[Task prompt] Nothing but the lines from the one with "Task: Switch to the 注释 ribbon tab" down to the one with "You are a computer-use" should be returned, exactly and with both ends included, from the material below.

[Materials provided]
※ ※ ※

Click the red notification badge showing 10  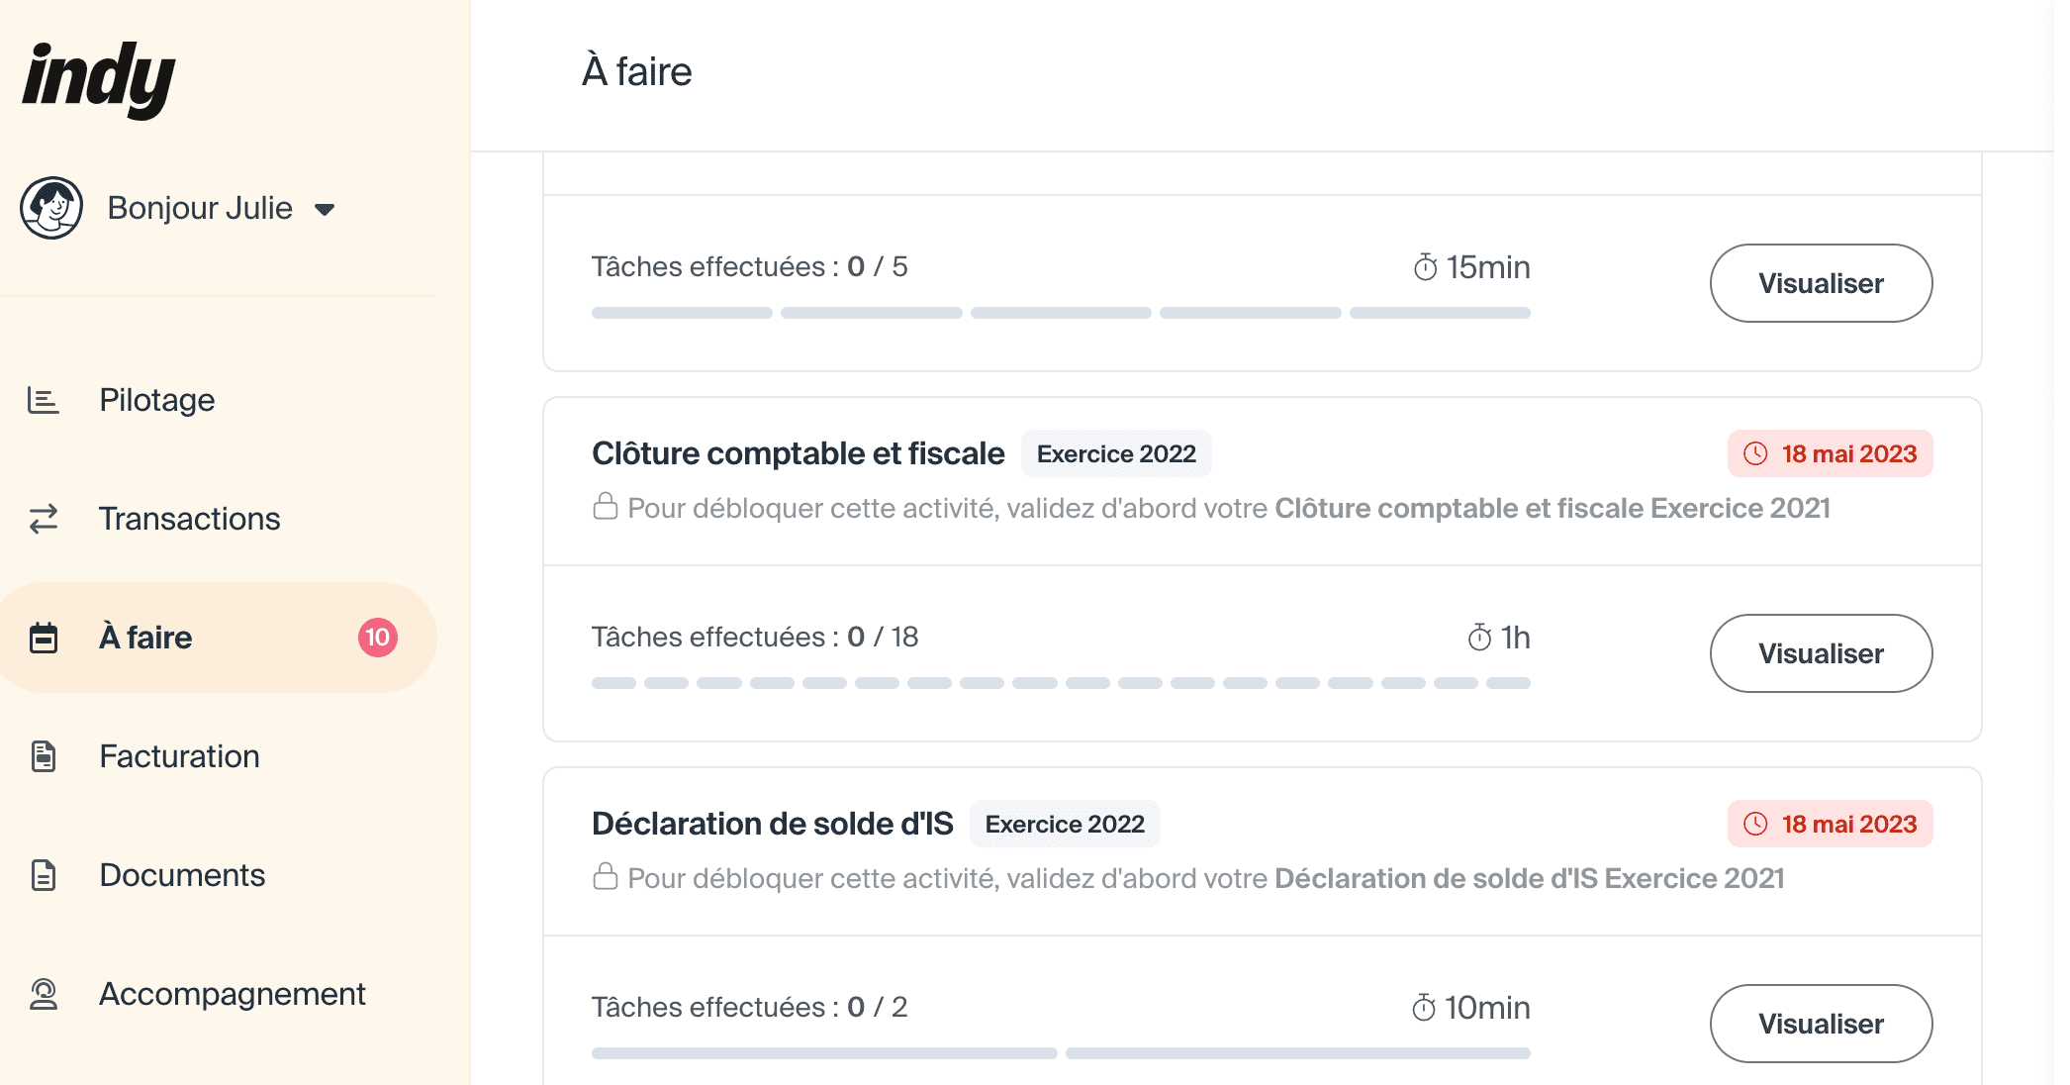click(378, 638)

※ ※ ※

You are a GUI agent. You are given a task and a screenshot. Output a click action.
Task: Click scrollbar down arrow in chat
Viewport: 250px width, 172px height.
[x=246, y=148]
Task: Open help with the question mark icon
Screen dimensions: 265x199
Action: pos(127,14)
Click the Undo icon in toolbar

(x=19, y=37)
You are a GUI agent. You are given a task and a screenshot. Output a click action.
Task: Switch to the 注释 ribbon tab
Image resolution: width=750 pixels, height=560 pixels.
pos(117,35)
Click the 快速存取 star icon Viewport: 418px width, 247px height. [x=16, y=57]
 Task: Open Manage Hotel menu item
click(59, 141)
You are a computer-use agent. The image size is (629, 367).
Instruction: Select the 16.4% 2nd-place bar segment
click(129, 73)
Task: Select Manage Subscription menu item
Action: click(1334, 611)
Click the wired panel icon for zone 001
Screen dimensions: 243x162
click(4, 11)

※ ※ ※

[The completed task]
Task: Switch to the 注释 ribbon tab
Image resolution: width=750 pixels, height=560 pixels.
pos(117,35)
Click the 快速存取 star icon Viewport: 418px width, 247px height. [x=16, y=57]
 Task: Open Manage Hotel menu item
click(59, 141)
You are a computer-use agent. The image size is (629, 367).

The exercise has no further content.